What the exercise asks ▸ Read the lines below and count those that have the word "agent". Respond with the number only.

Data supplied ▸
______________________________

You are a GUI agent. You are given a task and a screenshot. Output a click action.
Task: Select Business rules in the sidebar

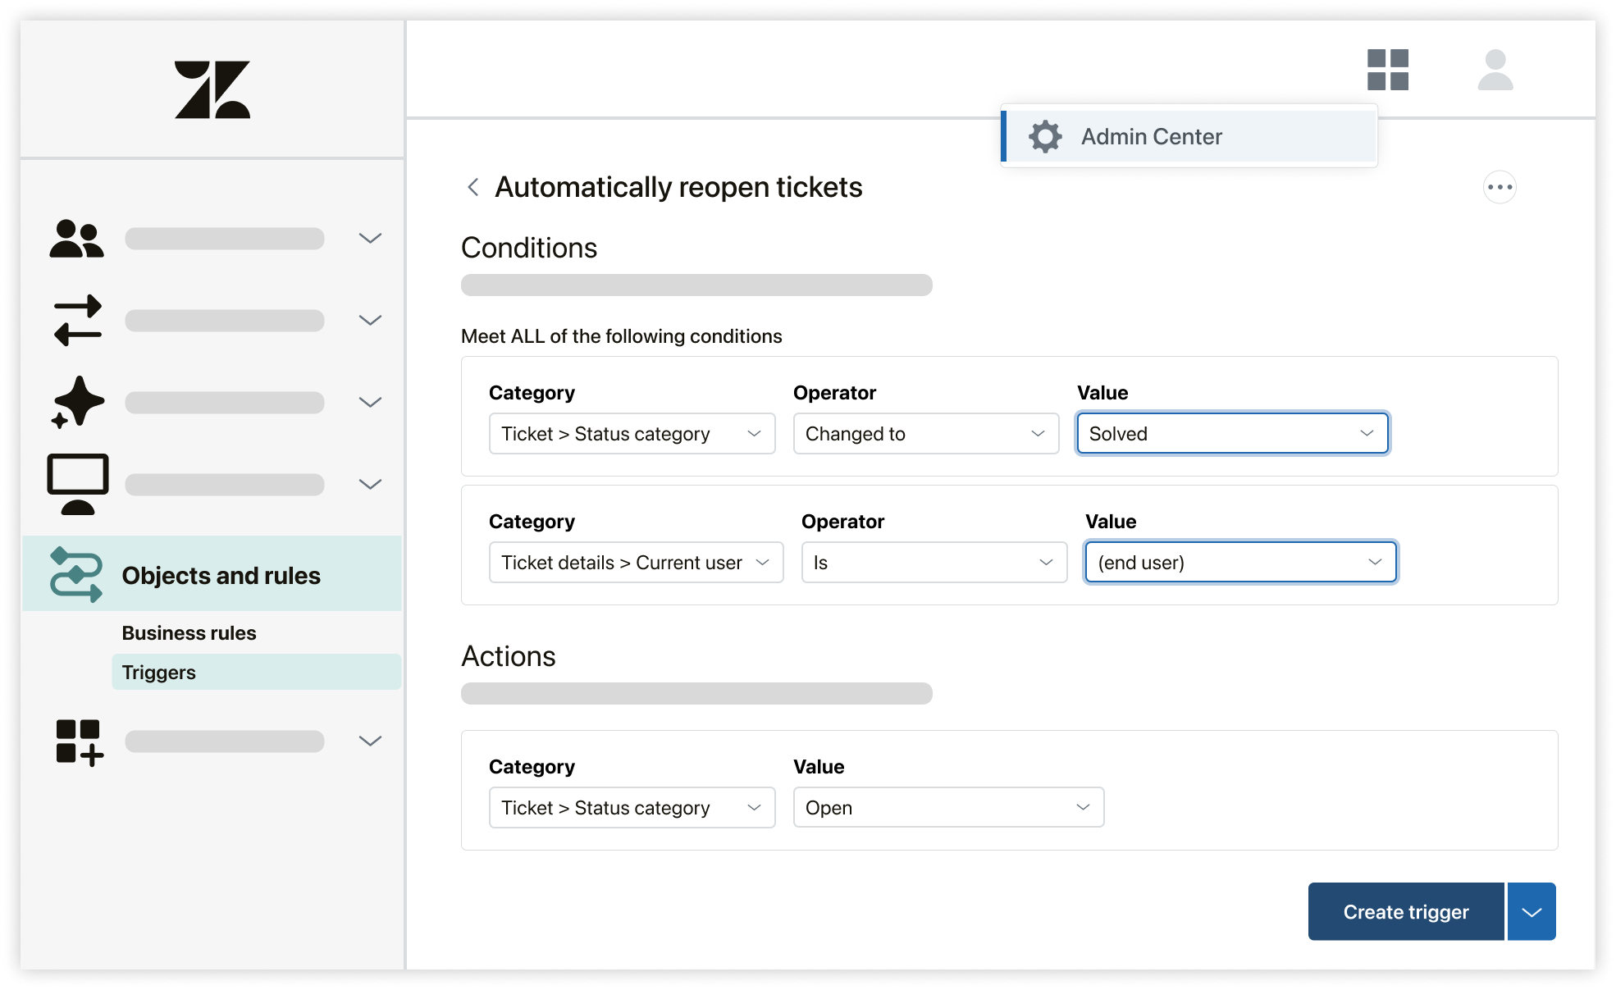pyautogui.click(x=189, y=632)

______________________________

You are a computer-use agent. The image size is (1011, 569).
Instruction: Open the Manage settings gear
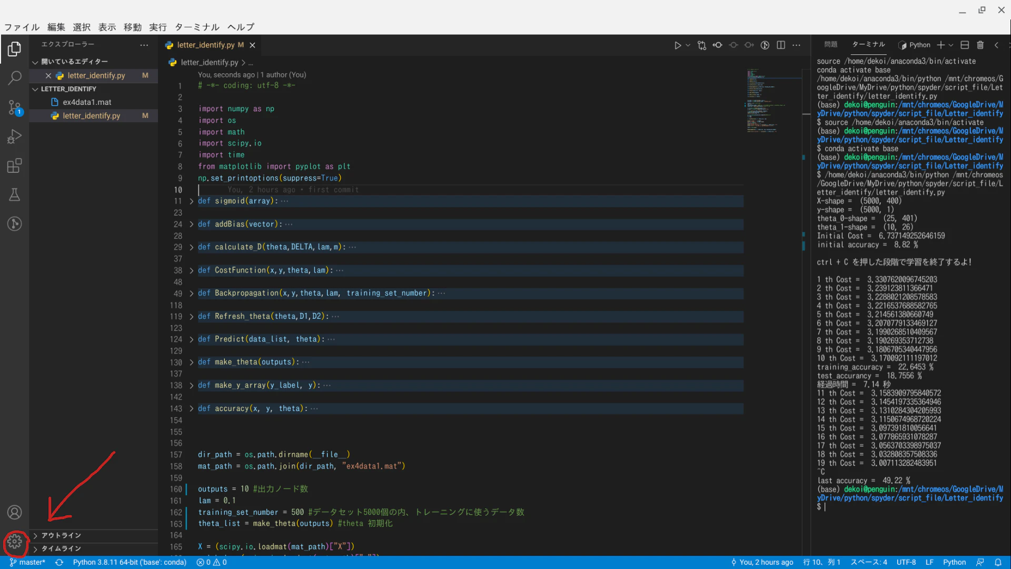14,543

______________________________

Exercise answer ▸ 2